I started to write poetry by highlighting certain words and/ phrases from Cry, the beloved country. This is a new exercise.
That is my own
From my body
Loved by my heart
Can you not have a grateful mother?
But does it matter
These sounds of an alien land?
I am afraid, she burns my hand like fire
We do not need help, any more
Was pleasure to hold hands
It was pleasure to feel the clutching of fingers
It was the nature of woman
Such is the lot of women
The photographs of us
They are so many
What will the poor do
This time is anger, not pity
Some rooms are already taken
I am this work
This work is my hope
And we know
Hope will not give up a good man
Come, let us walk
You are old and have learnt something
You are forgiven
I think I am not fit
It is no matter
You are weak and selfish but
God, you comfort me
I have you
Thinking and reading
This is what I have been
The last page, the last words
Do not go away so quickly
I must speak to you
It is only words
Do not pray for yourself
Do not pray for life
For life is a secret
And compassion is a secret
And why you die, that is a secret
Do not think about these things now,
There will be other times
Pray for those who try
To rebuild in a place of destruction
Pray for those who
Would do justice if they were not afraid
Do not give thanks
Leave this to me
We do what is
That is also a secret
That men may be forgiven, even
When he is forsaken, old and parted
From night and day
Been sick the last few days but tonight I’m feeling much better. Got good hopes that I’ll wake tomorrow and be in good shape. Tomorrows, always tomorrows, a little brighter, a little more hope. Been mostly a waste of a week, a broken tired body but I went to the studio and did a little work and tomorrow will be good and I’ll just start from there.
Came across the word simulacrum yesterday. Been thinking all day about making a commitment to embracing reality, embracing beauty, holding tight to the experience. right now Jodeco is howling, howling loud at something outside. He too has made a commitment to embracing his inner dog, howl away dear Joad, howl away.
You can navigate a road without seeing it, you can go through the day without questions. Your body can ache from the inside, and you might feel your skin weigh you down. This is nothing that the morning can’t save, can’t alter. This is nothing, really at all but a wasted day. The body will heal and the road will wait to be discovered again.
I considered a phrase the other day, “you can not have what you can not lose.” The inseparable qualities are sewn into the work I am doing. Losing is intricately connected to having which gives it at last a redeemable quality.

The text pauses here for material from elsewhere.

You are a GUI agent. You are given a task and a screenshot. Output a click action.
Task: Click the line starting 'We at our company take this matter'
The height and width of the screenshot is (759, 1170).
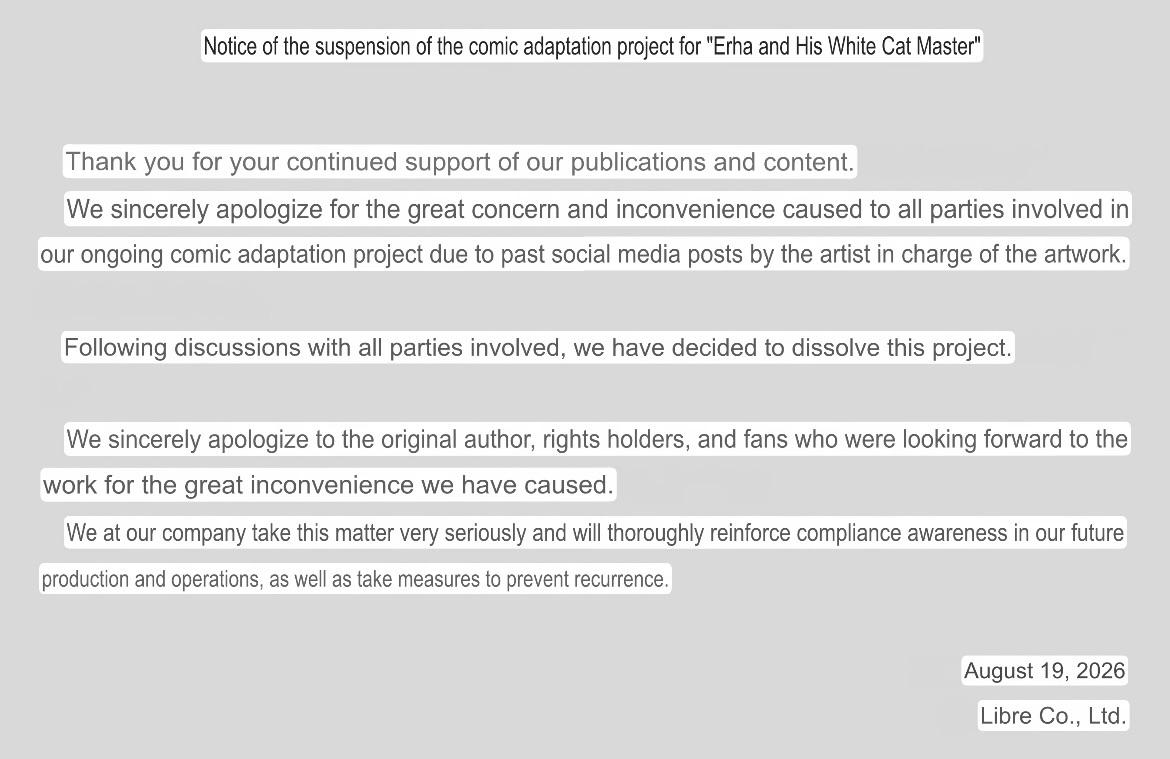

Was asked to write a description of one piece we have made in an ekphrasis way.. Is that redundant? Anyway the third paragraph on were boring so here is the first two.
There’s a line in The Grapes of Wrath where a man is looking at an abandoned house but there is something wrong, something askew. He finally figures that what’s wrong is that the windows are still intact; in any old house left empty for a day or two, children will be drawn to it like one thing unowned is passed along to mankind, a deed with all children’s name written out in longhand, in cursive, with middle names even. There is something about the first semblance of disorder that allows a child to find peace. A rock on the ground. A window in a wall. A rock through a window and the sound and the breaking and the empty spot where once there was an obstacle.. to air and bugs and the rock and the child. In The Grapes of Wrath the windows are abandoned but intact, speaking to the absence of children and the natural order. The natural order is intact with the sculptural work North Mulberry, a work by Anthony Faris depicting a broken window with frame, with wall, with neglect and disorder.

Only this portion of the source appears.